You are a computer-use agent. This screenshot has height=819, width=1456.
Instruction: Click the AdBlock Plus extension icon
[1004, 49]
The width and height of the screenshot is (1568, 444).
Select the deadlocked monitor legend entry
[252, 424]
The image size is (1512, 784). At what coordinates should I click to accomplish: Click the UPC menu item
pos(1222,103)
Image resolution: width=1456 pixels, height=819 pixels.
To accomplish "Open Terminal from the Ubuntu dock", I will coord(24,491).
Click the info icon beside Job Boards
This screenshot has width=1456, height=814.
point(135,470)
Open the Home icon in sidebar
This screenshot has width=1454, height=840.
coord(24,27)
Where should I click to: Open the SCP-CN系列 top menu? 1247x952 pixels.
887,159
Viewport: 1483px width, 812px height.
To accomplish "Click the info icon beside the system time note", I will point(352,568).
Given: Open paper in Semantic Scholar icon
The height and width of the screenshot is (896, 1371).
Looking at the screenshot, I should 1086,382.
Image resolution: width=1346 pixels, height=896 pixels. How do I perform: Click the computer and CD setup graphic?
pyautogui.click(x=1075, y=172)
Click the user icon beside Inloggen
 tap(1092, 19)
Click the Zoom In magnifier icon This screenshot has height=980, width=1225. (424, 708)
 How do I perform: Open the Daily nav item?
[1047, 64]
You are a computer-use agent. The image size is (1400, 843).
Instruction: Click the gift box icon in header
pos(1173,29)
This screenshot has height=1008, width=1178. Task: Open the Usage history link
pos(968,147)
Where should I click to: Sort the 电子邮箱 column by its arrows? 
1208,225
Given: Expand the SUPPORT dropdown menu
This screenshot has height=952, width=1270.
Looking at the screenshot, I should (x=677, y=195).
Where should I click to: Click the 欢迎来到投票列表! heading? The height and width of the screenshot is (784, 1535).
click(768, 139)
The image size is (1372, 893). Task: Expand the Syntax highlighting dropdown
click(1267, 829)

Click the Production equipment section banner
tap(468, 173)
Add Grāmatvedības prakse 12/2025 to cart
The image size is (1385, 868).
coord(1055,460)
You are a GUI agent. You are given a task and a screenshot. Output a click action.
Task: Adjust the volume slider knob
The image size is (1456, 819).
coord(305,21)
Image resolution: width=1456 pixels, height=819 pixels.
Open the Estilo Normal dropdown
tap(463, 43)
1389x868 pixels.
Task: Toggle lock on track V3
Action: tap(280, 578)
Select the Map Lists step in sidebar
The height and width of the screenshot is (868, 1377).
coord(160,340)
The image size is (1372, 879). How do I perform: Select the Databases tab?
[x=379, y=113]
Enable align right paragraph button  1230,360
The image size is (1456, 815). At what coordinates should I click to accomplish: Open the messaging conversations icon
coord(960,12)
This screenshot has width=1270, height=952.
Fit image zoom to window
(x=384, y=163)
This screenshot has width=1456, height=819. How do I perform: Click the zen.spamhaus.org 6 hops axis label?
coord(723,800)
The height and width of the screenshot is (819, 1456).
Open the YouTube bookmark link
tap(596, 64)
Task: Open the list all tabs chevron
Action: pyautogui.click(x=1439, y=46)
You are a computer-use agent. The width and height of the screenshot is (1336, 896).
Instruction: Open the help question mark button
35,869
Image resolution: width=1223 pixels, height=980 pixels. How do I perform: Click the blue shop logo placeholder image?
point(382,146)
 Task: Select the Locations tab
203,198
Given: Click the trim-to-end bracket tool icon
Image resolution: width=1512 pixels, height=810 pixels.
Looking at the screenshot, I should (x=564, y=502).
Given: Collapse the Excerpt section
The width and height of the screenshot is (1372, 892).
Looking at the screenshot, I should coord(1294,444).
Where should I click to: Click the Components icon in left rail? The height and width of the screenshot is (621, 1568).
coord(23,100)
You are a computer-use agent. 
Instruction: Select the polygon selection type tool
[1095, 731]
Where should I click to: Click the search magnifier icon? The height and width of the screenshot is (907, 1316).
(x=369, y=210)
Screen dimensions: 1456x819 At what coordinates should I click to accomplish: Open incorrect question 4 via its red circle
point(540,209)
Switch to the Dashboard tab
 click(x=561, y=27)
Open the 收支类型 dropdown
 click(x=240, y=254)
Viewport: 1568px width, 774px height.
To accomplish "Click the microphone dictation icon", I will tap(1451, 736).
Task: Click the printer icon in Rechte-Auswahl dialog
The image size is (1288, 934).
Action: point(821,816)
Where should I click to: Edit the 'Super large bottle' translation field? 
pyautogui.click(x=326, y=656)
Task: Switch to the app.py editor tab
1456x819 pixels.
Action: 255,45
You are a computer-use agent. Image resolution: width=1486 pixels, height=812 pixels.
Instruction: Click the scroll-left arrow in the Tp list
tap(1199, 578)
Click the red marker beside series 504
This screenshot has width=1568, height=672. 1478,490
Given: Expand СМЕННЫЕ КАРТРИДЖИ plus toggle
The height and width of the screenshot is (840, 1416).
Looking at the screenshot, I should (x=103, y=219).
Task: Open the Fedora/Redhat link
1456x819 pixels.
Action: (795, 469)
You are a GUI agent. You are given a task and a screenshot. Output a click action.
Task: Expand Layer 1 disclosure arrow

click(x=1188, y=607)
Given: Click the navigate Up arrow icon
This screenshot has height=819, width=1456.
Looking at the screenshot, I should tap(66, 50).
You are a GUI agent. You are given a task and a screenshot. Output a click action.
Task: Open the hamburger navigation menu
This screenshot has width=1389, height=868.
══════════════════════════════
An exact copy of every record above is needed. Write it out word for word.

You are a computer-use agent. This screenshot has height=819, width=1456.
Instruction: Click the AdBlock Plus extension icon
[1004, 49]
The width and height of the screenshot is (1568, 444).
Select the deadlocked monitor legend entry
[252, 424]
The image size is (1512, 784). At what coordinates should I click to accomplish: Click the UPC menu item
pos(1222,103)
Image resolution: width=1456 pixels, height=819 pixels.
To accomplish "Open Terminal from the Ubuntu dock", I will coord(24,491).
Click the info icon beside Job Boards
This screenshot has width=1456, height=814.
point(135,470)
Open the Home icon in sidebar
This screenshot has width=1454, height=840.
coord(24,27)
Where should I click to: Open the SCP-CN系列 top menu? 1247x952 pixels.
887,159
Viewport: 1483px width, 812px height.
To accomplish "Click the info icon beside the system time note", I will point(352,568).
Given: Open paper in Semantic Scholar icon
The height and width of the screenshot is (896, 1371).
Looking at the screenshot, I should 1086,382.
Image resolution: width=1346 pixels, height=896 pixels. How do I perform: Click the computer and CD setup graphic?
pyautogui.click(x=1075, y=172)
Click the user icon beside Inloggen
 tap(1092, 19)
Click the Zoom In magnifier icon This screenshot has height=980, width=1225. (424, 708)
 How do I perform: Open the Daily nav item?
[1047, 64]
You are a computer-use agent. The image size is (1400, 843).
Instruction: Click the gift box icon in header
pos(1173,29)
This screenshot has height=1008, width=1178. Task: Open the Usage history link
pos(968,147)
Where should I click to: Sort the 电子邮箱 column by its arrows? 
1208,225
Given: Expand the SUPPORT dropdown menu
This screenshot has height=952, width=1270.
Looking at the screenshot, I should (x=677, y=195).
Where should I click to: Click the 欢迎来到投票列表! heading? The height and width of the screenshot is (784, 1535).
click(768, 139)
The image size is (1372, 893). Task: Expand the Syntax highlighting dropdown
click(1267, 829)

Click the Production equipment section banner
tap(468, 173)
Add Grāmatvedības prakse 12/2025 to cart
The image size is (1385, 868).
coord(1055,460)
You are a GUI agent. You are given a task and a screenshot. Output a click action.
Task: Adjust the volume slider knob
The image size is (1456, 819).
coord(305,21)
Image resolution: width=1456 pixels, height=819 pixels.
Open the Estilo Normal dropdown
tap(463, 43)
1389x868 pixels.
Task: Toggle lock on track V3
Action: tap(280, 578)
Select the Map Lists step in sidebar
The height and width of the screenshot is (868, 1377).
coord(160,340)
The image size is (1372, 879). How do I perform: Select the Databases tab?
[x=379, y=113]
Enable align right paragraph button  1230,360
The image size is (1456, 815). At what coordinates should I click to accomplish: Open the messaging conversations icon
coord(960,12)
This screenshot has width=1270, height=952.
Fit image zoom to window
(x=384, y=163)
This screenshot has width=1456, height=819. How do I perform: Click the zen.spamhaus.org 6 hops axis label?
coord(723,800)
The height and width of the screenshot is (819, 1456).
Open the YouTube bookmark link
tap(596, 64)
Task: Open the list all tabs chevron
Action: pyautogui.click(x=1439, y=46)
You are a computer-use agent. The width and height of the screenshot is (1336, 896).
Instruction: Open the help question mark button
35,869
Image resolution: width=1223 pixels, height=980 pixels. How do I perform: Click the blue shop logo placeholder image?
point(382,146)
 Task: Select the Locations tab
203,198
Given: Click the trim-to-end bracket tool icon
Image resolution: width=1512 pixels, height=810 pixels.
Looking at the screenshot, I should (x=564, y=502).
Given: Collapse the Excerpt section
The width and height of the screenshot is (1372, 892).
Looking at the screenshot, I should coord(1294,444).
Where should I click to: Click the Components icon in left rail? The height and width of the screenshot is (621, 1568).
coord(23,100)
You are a computer-use agent. 
Instruction: Select the polygon selection type tool
[1095, 731]
Where should I click to: Click the search magnifier icon? The height and width of the screenshot is (907, 1316).
(x=369, y=210)
Screen dimensions: 1456x819 At what coordinates should I click to accomplish: Open incorrect question 4 via its red circle
point(540,209)
Switch to the Dashboard tab
 click(x=561, y=27)
Open the 收支类型 dropdown
 click(x=240, y=254)
Viewport: 1568px width, 774px height.
To accomplish "Click the microphone dictation icon", I will tap(1451, 736).
Task: Click the printer icon in Rechte-Auswahl dialog
The image size is (1288, 934).
Action: point(821,816)
Where should I click to: Edit the 'Super large bottle' translation field? 
pyautogui.click(x=326, y=656)
Task: Switch to the app.py editor tab
1456x819 pixels.
Action: 255,45
You are a computer-use agent. Image resolution: width=1486 pixels, height=812 pixels.
Instruction: Click the scroll-left arrow in the Tp list
tap(1199, 578)
Click the red marker beside series 504
This screenshot has width=1568, height=672. 1478,490
Given: Expand СМЕННЫЕ КАРТРИДЖИ plus toggle
The height and width of the screenshot is (840, 1416).
Looking at the screenshot, I should (x=103, y=219).
Task: Open the Fedora/Redhat link
1456x819 pixels.
Action: (795, 469)
You are a GUI agent. You are given a task and a screenshot. Output a click action.
Task: Expand Layer 1 disclosure arrow

click(x=1188, y=607)
Given: Click the navigate Up arrow icon
This screenshot has height=819, width=1456.
Looking at the screenshot, I should tap(66, 50).
You are a GUI agent. You are given a task and a screenshot. Output a click action.
Task: Open the hamburger navigation menu
This screenshot has width=1389, height=868.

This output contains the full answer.